Slowly, but these babies are growing. They were about 1/3 the current size 7 months ago when I took them out of flask. No kidding! But I was determined to keep them alive (little hope but hope I had!) as it is a rare new cross and I paid quite a bit for them.
I don’t think such tiny underdeveloped seedlings should be sold until the seedlings reach considerably larger size. Oh, well...only my second upsetting experience and hopefully last. My wenshanese being the first in 2016 but they grew on fine eventually.
Hopefully these will also!


----------



## Paphluvr (Jul 15, 2021)

So what is the cross?


----------



## Happypaphy7 (Jul 15, 2021)

Paphluvr said:


> So what is the cross?



Micranthum x (micranthum x hangianum)
I’m dreaming of some micranthum on steroids a few years down the road!


----------



## Paphluvr (Jul 15, 2021)

Sounds like it could be very nice.


----------



## Bob in Albany N.Y. (Jul 15, 2021)

Sounds like a great cross but I'm with you regarding the size. May I ask whom the seller was? Is that compot the whole flask?


----------



## Happypaphy7 (Jul 21, 2021)

Paphluvr said:


> Sounds like it could be very nice.


I surely hope for some stellar results


----------



## Happypaphy7 (Jul 21, 2021)

Bob in Albany N.Y. said:


> Sounds like a great cross but I'm with you regarding the size. May I ask whom the seller was? Is that compot the whole flask?


We talked via PM.


----------



## KyushuCalanthe (Jul 22, 2021)

Those look really happy at least. The cross also sounds fascinating. Do you think micranthum will be dominant? I wonder given the leaf patterning.


----------



## Happypaphy7 (Jul 22, 2021)

KyushuCalanthe said:


> Those look really happy at least.

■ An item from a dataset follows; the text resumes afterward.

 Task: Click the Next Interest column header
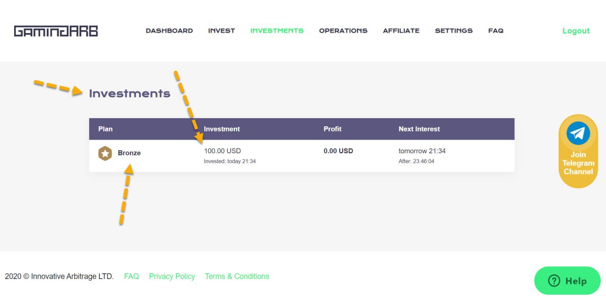coord(419,129)
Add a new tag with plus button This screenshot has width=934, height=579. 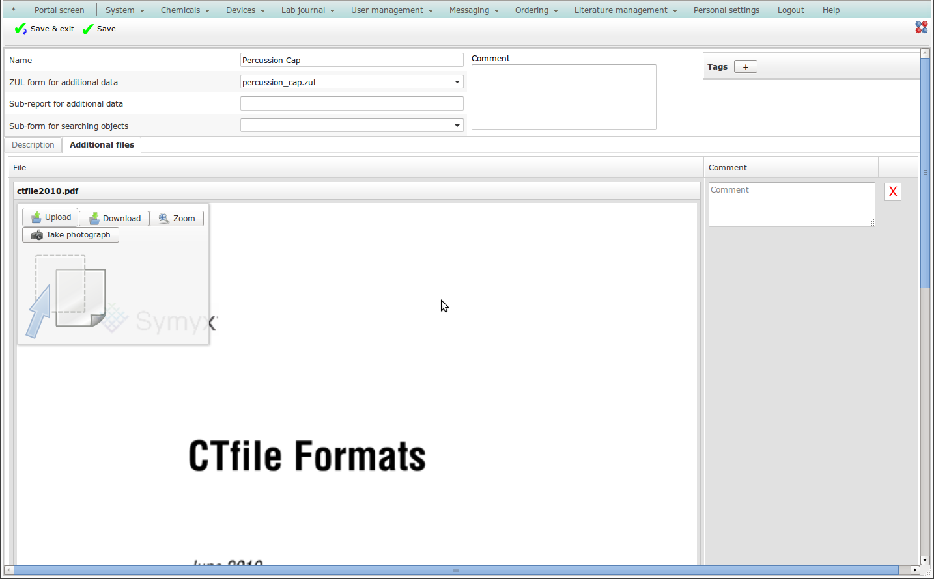click(x=745, y=67)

The cross also sounds fascinating. Do you think micranthum will be dominant? I wonder given the leaf patterning.



They are finally coming around, but I am still rather concerned. The base of the seedlings where the new roots come out is up in the air, so I have to repot them deeper soon. 
With micranthum being 3/4 of the genetic makeup, I would think these will look like a extra large micranthum in bloom.
I have one hangianum x parvi hybrid backcrossed onto parvi, and it looks like a giant parvi in both plant appearance and the flower.


----------



## monocotman (Jul 23, 2021)

A giant micranthum would be sight to behold!


----------



## Ozpaph (Jul 23, 2021)

so, micranthum X Liberty Taiwan.
Worth a punt


----------



## Happypaphy7 (Jul 23, 2021)

Yes. So the journey starts again. Hopefully not too long!


----------